YOUR GOAL
Reproduce the records below, substituting "What is the click target for" for every occurrence of "How do I perform" and leaving everything else untouched.

# RAW DATA start

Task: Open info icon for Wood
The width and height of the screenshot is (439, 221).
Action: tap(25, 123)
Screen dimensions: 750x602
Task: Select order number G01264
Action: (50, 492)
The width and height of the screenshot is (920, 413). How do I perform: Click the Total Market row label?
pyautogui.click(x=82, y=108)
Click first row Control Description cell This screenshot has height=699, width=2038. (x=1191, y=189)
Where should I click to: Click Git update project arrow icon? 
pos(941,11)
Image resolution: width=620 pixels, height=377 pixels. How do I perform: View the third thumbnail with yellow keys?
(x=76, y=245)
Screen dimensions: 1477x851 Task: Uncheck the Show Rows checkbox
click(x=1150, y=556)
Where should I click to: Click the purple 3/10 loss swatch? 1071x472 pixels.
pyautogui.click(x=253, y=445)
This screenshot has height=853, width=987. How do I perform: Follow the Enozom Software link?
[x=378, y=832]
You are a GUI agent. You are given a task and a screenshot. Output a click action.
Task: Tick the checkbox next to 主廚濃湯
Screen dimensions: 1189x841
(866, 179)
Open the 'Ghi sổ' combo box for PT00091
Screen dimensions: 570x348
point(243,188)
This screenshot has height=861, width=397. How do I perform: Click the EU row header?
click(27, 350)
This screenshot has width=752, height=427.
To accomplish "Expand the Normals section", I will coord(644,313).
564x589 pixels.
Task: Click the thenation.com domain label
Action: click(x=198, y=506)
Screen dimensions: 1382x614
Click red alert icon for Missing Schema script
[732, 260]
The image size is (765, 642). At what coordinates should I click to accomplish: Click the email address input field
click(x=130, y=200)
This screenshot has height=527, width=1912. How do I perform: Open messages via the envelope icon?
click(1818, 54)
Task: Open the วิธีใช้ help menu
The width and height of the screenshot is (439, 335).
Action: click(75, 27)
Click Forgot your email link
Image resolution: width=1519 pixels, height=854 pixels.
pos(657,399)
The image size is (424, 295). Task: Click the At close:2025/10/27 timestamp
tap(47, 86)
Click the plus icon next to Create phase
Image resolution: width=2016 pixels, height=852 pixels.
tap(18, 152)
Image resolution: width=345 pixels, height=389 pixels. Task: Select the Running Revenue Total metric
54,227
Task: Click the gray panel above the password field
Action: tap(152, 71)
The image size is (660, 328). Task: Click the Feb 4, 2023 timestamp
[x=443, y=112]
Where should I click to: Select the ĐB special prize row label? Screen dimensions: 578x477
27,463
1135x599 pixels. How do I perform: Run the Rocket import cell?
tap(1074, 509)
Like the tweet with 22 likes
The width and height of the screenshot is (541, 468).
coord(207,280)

# RAW DATA end

THE OUTPUT
Task: Open info icon for Wood
The width and height of the screenshot is (439, 221).
Action: tap(25, 123)
Screen dimensions: 750x602
Task: Select order number G01264
Action: (50, 492)
The width and height of the screenshot is (920, 413). What is the click target for: Click the Total Market row label?
pyautogui.click(x=82, y=108)
Click first row Control Description cell This screenshot has height=699, width=2038. (x=1191, y=189)
Where should I click to: Click Git update project arrow icon? 
pos(941,11)
Image resolution: width=620 pixels, height=377 pixels. What is the click target for: View the third thumbnail with yellow keys?
(x=76, y=245)
Screen dimensions: 1477x851 Task: Uncheck the Show Rows checkbox
click(x=1150, y=556)
Where should I click to: Click the purple 3/10 loss swatch? 1071x472 pixels.
pyautogui.click(x=253, y=445)
This screenshot has height=853, width=987. What is the click target for: Follow the Enozom Software link?
[x=378, y=832]
You are a GUI agent. You are given a task and a screenshot. Output a click action.
Task: Tick the checkbox next to 主廚濃湯
Screen dimensions: 1189x841
(866, 179)
Open the 'Ghi sổ' combo box for PT00091
Screen dimensions: 570x348
point(243,188)
This screenshot has height=861, width=397. What is the click target for: Click the EU row header?
click(27, 350)
This screenshot has width=752, height=427.
To accomplish "Expand the Normals section", I will coord(644,313).
564x589 pixels.
Task: Click the thenation.com domain label
Action: click(x=198, y=506)
Screen dimensions: 1382x614
Click red alert icon for Missing Schema script
[732, 260]
The image size is (765, 642). At what coordinates should I click to accomplish: Click the email address input field
click(x=130, y=200)
This screenshot has height=527, width=1912. What is the click target for: Open messages via the envelope icon?
click(1818, 54)
Task: Open the วิธีใช้ help menu
The width and height of the screenshot is (439, 335).
Action: click(75, 27)
Click Forgot your email link
Image resolution: width=1519 pixels, height=854 pixels.
pos(657,399)
The image size is (424, 295). Task: Click the At close:2025/10/27 timestamp
tap(47, 86)
Click the plus icon next to Create phase
Image resolution: width=2016 pixels, height=852 pixels.
tap(18, 152)
Image resolution: width=345 pixels, height=389 pixels. Task: Select the Running Revenue Total metric
54,227
Task: Click the gray panel above the password field
Action: tap(152, 71)
The image size is (660, 328). Task: Click the Feb 4, 2023 timestamp
[x=443, y=112]
Where should I click to: Select the ĐB special prize row label? Screen dimensions: 578x477
27,463
1135x599 pixels. What is the click target for: Run the Rocket import cell?
tap(1074, 509)
Like the tweet with 22 likes
The width and height of the screenshot is (541, 468).
coord(207,280)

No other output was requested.